Contudo, o conteúdo dos arquivos digitais pode ser modificado facilmente, bem como, da mesma forma, podem ser apagados. O que se quer demonstrar é a plasticidade do arquivo digital, o que resulta na fragilidade dos requisitos imprescindíveis aos documentos, como a autoria e a integridade. Para tanto, foi necessário criar sinais de identificação que garantissem as características básicas dos documentos aos documentos eletrônicos.


A criptografia é o método utilizado para conferir segurança aos documentos eletrônicos. Pode ser definida como uma técnica que transforma determinado texto legível em incompreensível para aqueles que não conhecem a referida técnica. Logo, uma vez aplicada a criptografia, ou seja, uma vez cifrado determinado texto, de modo a torná-lo incompreensível aos demais, é necessário que o receptor de tal texto conheça a técnica utilizada que o cifrou para ter acesso ao conteúdo do mesmo. Ou nas palavras de Diniz:


“Podemos aplicar o […] método em dado arquivo digital e, a partir de um critério de conversão que elegermos, criar um segundo arquivo, criptografado. O seu conteúdo representará um criptograma, assim, um texto redigido em linguagem cifrada.” (1999, p. 29).

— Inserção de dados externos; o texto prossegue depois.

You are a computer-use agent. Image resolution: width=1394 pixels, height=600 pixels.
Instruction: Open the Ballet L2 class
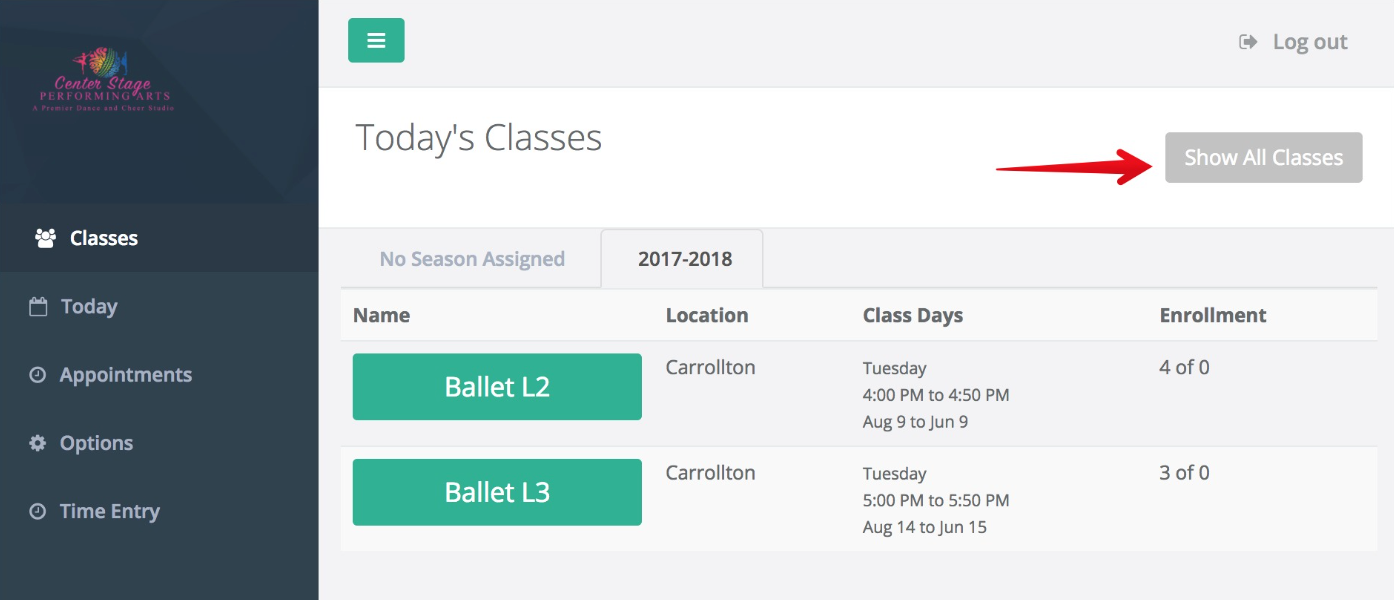click(x=497, y=386)
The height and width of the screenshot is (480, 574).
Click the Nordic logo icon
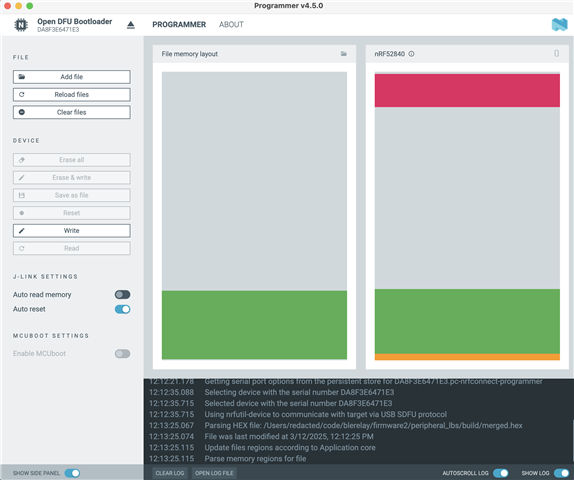(559, 25)
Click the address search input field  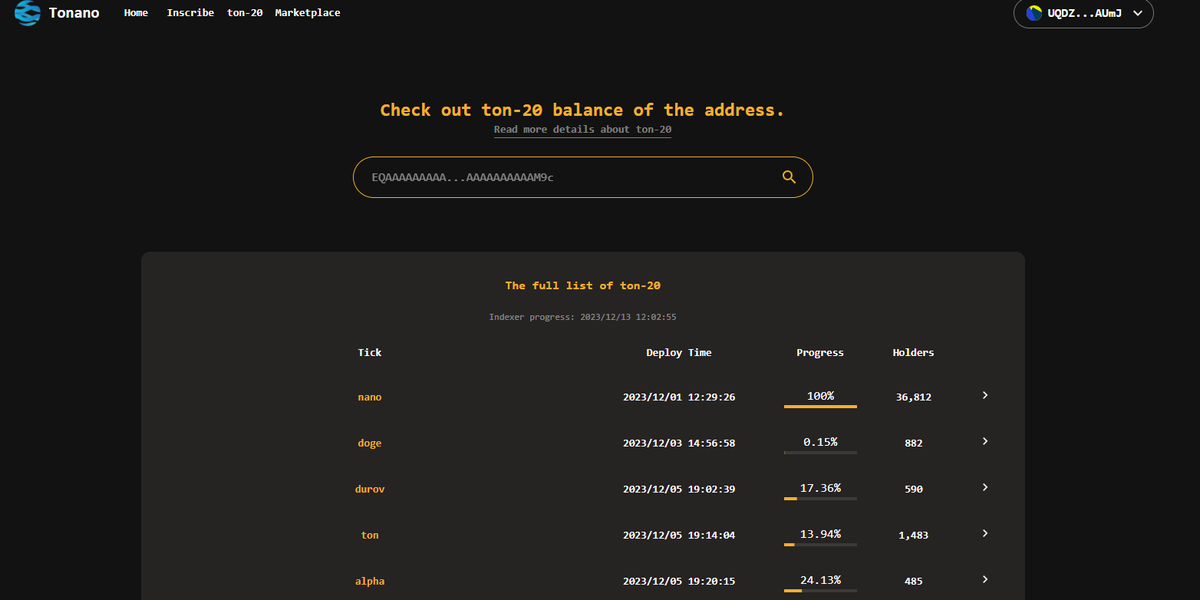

Desse modo, é necessário conhecer o método que cifrou o texto para conhecê-lo, sem o qual é impossível. Assim, esse obstáculo oportunizado pela criptografia impede que as pessoas que não dispõem do método de cifragem tenham acesso ao conteúdo dos documentos, o que as impedem, também, de modificá-lo. Entretanto, se for utilizado apenas um conjunto de bits – denominado de chave – para cifrar e decifrar determinada mensagem, a facilidade em alterar o conteúdo do texto continua existindo, pois uma vez que a chave que encriptou a mensagem é a mesma para desencriptá-la, e esta é inserida no mesmo arquivo, qualquer pessoa que tiver acesso à mensagem, também terá acesso à chave e então poderá decifrá-la sem dificuldade alguma.


O método ora referida é chamado de chave simétrica, onde o autor elabora o arquivo ou texto e através de uma chave privada cifra o texto com a finalidade de codificá-lo. Ao enviar o arquivo ao seu destinatário, este receberá a mensagem codificada e a chave privada para decifrar a mensagem. Todavia, a chave utilizada para efetuar a decodificação da mensagem é a mesma que a cifrou, por isso denominada simétrica. No entanto, conforme já mencionado, uma vez que tal mensagem é interceptada por pessoa que não deveria tê-la acessado, fatalmente terá a sua disposição a chave, e assim poderá conhecer o conteúdo do texto, bem como poderá alterá-lo, pois para isso basta usar a chave privada que está inserida no arquivo.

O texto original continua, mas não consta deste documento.